§ Instructions for the task
Give as a JSON list of strings everything from the line containing "Click the red down arrow in Belgium row" down to the line containing "Action: 850,183", with one string per line and blank lines left out.

§ Records for locating described items
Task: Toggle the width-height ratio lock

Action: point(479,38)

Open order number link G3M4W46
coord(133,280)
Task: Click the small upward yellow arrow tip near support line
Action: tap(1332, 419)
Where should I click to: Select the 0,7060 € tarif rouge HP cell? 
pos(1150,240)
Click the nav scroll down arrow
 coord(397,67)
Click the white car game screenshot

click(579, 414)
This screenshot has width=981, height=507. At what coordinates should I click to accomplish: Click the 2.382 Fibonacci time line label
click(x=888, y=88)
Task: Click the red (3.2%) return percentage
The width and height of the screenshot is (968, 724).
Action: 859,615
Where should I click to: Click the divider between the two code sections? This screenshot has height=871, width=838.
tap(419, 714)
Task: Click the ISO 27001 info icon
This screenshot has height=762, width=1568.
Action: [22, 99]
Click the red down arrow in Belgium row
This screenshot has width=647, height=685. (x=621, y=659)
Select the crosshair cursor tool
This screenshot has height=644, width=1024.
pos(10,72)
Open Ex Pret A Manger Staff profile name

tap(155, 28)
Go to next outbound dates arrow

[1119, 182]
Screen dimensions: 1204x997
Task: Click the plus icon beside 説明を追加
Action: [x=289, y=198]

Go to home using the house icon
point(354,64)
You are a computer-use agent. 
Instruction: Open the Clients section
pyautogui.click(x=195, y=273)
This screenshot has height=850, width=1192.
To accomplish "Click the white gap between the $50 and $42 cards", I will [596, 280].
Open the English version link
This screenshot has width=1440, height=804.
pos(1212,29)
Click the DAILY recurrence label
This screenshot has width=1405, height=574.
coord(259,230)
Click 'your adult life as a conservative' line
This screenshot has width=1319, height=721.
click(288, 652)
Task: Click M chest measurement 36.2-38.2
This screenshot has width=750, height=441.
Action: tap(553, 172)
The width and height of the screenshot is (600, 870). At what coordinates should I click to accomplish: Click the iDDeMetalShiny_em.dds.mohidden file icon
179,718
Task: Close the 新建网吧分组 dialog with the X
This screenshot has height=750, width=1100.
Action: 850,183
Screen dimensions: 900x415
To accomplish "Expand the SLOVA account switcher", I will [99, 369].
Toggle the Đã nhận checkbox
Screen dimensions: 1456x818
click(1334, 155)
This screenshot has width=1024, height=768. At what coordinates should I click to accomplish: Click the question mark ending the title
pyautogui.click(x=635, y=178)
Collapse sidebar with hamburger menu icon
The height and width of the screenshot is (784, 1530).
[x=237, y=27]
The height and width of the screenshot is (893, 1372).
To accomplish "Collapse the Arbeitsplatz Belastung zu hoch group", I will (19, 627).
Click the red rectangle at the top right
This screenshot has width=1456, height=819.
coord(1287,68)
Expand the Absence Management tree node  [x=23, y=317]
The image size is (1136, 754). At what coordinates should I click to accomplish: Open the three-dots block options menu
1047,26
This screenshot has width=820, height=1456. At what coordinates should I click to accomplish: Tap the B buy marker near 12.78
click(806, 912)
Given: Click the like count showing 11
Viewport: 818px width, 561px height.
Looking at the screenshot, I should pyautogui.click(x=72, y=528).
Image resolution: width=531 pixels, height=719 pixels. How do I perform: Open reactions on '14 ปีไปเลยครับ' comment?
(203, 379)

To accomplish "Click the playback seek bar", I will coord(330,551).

§ Written response
[
  "Click the red down arrow in Belgium row",
  "This screenshot has width=647, height=685. (x=621, y=659)",
  "Select the crosshair cursor tool",
  "This screenshot has height=644, width=1024.",
  "pos(10,72)",
  "Open Ex Pret A Manger Staff profile name",
  "tap(155, 28)",
  "Go to next outbound dates arrow",
  "[1119, 182]",
  "Screen dimensions: 1204x997",
  "Task: Click the plus icon beside 説明を追加",
  "Action: [x=289, y=198]",
  "Go to home using the house icon",
  "point(354,64)",
  "You are a computer-use agent. ",
  "Instruction: Open the Clients section",
  "pyautogui.click(x=195, y=273)",
  "This screenshot has height=850, width=1192.",
  "To accomplish \"Click the white gap between the $50 and $42 cards\", I will [596, 280].",
  "Open the English version link",
  "This screenshot has width=1440, height=804.",
  "pos(1212,29)",
  "Click the DAILY recurrence label",
  "This screenshot has width=1405, height=574.",
  "coord(259,230)",
  "Click 'your adult life as a conservative' line",
  "This screenshot has width=1319, height=721.",
  "click(288, 652)",
  "Task: Click M chest measurement 36.2-38.2",
  "This screenshot has width=750, height=441.",
  "Action: tap(553, 172)",
  "The width and height of the screenshot is (600, 870). At what coordinates should I click to accomplish: Click the iDDeMetalShiny_em.dds.mohidden file icon",
  "179,718",
  "Task: Close the 新建网吧分组 dialog with the X",
  "This screenshot has height=750, width=1100.",
  "Action: 850,183"
]